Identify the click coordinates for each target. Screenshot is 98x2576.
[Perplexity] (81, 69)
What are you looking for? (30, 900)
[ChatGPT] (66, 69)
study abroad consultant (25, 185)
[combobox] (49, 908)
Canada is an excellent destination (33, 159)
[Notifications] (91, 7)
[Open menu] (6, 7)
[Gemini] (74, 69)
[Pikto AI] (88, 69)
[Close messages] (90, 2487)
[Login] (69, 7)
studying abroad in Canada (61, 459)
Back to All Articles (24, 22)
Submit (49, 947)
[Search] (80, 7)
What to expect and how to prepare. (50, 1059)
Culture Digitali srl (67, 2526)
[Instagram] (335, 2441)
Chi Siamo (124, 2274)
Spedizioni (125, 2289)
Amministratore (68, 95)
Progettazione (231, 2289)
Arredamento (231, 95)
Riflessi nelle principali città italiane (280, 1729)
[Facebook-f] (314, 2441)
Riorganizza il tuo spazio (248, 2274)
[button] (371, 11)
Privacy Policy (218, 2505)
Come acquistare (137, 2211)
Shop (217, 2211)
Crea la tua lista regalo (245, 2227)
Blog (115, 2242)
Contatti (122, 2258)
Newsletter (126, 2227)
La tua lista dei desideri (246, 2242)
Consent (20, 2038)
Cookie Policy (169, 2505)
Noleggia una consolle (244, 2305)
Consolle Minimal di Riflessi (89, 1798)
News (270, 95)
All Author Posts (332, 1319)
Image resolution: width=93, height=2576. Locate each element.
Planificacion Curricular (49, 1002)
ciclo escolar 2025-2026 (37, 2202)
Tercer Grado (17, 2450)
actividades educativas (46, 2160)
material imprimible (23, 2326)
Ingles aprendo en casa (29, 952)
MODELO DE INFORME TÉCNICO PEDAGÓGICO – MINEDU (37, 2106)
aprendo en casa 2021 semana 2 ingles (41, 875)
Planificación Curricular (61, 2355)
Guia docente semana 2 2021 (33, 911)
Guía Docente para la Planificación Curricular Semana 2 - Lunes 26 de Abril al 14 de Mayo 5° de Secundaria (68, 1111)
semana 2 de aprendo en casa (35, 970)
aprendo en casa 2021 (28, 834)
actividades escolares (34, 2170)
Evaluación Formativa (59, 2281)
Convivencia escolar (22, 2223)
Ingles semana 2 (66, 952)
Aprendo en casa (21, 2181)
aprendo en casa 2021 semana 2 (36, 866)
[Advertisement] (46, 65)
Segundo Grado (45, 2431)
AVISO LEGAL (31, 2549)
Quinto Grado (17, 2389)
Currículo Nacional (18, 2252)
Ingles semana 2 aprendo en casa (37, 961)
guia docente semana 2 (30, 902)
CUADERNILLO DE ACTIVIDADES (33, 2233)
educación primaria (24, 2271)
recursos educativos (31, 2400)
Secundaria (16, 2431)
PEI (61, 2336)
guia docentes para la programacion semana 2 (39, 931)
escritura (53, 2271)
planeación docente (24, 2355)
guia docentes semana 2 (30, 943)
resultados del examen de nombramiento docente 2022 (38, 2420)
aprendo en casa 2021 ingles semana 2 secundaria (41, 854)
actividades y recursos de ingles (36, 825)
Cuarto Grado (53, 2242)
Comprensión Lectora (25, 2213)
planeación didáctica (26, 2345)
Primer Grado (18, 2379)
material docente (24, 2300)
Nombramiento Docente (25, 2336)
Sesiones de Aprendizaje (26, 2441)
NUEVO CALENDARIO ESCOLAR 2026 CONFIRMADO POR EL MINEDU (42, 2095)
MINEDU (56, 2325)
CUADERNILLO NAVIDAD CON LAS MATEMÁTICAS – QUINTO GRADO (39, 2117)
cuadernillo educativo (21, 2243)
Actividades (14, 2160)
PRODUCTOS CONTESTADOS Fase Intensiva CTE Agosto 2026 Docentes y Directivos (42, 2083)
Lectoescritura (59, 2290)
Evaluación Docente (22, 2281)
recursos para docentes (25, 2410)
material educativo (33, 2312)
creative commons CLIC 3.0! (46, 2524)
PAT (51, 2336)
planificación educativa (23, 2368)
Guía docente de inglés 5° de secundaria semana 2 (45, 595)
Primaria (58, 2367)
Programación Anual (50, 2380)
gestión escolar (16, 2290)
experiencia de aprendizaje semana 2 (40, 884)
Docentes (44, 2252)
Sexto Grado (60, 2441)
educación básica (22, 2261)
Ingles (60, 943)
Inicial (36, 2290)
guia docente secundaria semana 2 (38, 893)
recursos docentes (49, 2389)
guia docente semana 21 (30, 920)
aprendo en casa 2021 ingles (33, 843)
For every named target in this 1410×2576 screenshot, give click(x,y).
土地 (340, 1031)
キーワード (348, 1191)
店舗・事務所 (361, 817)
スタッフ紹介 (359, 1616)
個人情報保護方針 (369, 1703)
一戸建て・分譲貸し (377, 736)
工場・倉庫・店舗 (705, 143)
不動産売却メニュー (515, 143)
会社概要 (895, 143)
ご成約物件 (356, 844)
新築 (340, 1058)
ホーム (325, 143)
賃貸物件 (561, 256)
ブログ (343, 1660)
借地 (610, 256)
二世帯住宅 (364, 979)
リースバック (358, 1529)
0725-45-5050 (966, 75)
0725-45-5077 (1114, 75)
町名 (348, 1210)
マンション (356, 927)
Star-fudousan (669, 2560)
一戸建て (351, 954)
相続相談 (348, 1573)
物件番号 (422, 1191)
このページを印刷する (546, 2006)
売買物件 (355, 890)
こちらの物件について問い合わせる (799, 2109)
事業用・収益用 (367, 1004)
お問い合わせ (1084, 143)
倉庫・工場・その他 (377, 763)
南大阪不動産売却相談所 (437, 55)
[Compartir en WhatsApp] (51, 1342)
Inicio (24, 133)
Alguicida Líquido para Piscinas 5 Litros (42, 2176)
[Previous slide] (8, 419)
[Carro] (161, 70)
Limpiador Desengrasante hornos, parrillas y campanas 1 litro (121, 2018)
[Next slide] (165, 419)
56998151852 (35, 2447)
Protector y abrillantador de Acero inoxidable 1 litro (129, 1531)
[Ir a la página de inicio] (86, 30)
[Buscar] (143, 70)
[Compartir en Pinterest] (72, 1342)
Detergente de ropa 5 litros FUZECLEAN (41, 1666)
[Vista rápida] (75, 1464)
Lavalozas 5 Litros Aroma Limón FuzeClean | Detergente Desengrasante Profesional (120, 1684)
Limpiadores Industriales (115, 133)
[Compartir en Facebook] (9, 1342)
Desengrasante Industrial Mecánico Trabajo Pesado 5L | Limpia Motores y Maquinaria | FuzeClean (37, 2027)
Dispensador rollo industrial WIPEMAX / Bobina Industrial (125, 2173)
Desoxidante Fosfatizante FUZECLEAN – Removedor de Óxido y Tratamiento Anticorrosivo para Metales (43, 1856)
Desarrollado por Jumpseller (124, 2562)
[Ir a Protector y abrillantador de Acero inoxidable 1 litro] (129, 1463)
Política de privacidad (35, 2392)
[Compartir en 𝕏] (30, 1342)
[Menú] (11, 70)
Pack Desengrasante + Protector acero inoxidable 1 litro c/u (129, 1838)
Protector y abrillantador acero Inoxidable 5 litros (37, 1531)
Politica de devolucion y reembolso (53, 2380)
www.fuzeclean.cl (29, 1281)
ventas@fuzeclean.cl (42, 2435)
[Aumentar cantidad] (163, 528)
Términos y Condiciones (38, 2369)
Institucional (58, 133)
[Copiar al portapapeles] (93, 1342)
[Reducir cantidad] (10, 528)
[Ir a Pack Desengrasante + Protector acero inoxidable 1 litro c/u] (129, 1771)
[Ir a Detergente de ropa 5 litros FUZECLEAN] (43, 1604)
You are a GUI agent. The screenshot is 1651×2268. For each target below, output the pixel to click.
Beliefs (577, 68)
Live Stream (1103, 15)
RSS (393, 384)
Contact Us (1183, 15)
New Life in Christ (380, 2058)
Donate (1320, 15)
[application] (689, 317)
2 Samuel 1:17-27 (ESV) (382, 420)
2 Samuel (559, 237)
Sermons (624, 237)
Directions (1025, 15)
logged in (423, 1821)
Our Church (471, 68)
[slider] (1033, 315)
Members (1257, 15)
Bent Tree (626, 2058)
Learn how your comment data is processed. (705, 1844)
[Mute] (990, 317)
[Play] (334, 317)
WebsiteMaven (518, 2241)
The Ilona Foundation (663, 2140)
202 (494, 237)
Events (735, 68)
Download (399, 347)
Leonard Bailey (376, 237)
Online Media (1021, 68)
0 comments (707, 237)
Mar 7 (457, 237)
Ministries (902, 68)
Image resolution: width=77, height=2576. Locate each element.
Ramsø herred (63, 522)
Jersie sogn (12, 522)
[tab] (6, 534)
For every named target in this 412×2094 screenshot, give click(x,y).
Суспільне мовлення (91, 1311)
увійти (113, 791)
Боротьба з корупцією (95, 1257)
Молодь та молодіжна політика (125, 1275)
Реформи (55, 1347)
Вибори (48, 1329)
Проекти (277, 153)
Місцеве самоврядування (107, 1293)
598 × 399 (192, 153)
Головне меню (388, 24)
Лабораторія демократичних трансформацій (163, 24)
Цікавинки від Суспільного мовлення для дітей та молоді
++++++++
__WORK ORDER__. Beginning at the top of the data, please return every line until and including the line containing "Come acquistare (137, 2211)", copied exactly, and nothing past it.

__SOLVED EXERCISE__.
Identify the click coordinates for each target. Screenshot is 98x2576.
[Perplexity] (81, 69)
What are you looking for? (30, 900)
[ChatGPT] (66, 69)
study abroad consultant (25, 185)
[combobox] (49, 908)
Canada is an excellent destination (33, 159)
[Notifications] (91, 7)
[Open menu] (6, 7)
[Gemini] (74, 69)
[Pikto AI] (88, 69)
[Close messages] (90, 2487)
[Login] (69, 7)
studying abroad in Canada (61, 459)
Back to All Articles (24, 22)
Submit (49, 947)
[Search] (80, 7)
What to expect and how to prepare. (50, 1059)
Culture Digitali srl (67, 2526)
[Instagram] (335, 2441)
Chi Siamo (124, 2274)
Spedizioni (125, 2289)
Amministratore (68, 95)
Progettazione (231, 2289)
Arredamento (231, 95)
Riflessi nelle principali città italiane (280, 1729)
[Facebook-f] (314, 2441)
Riorganizza il tuo spazio (248, 2274)
[button] (371, 11)
Privacy Policy (218, 2505)
Come acquistare (137, 2211)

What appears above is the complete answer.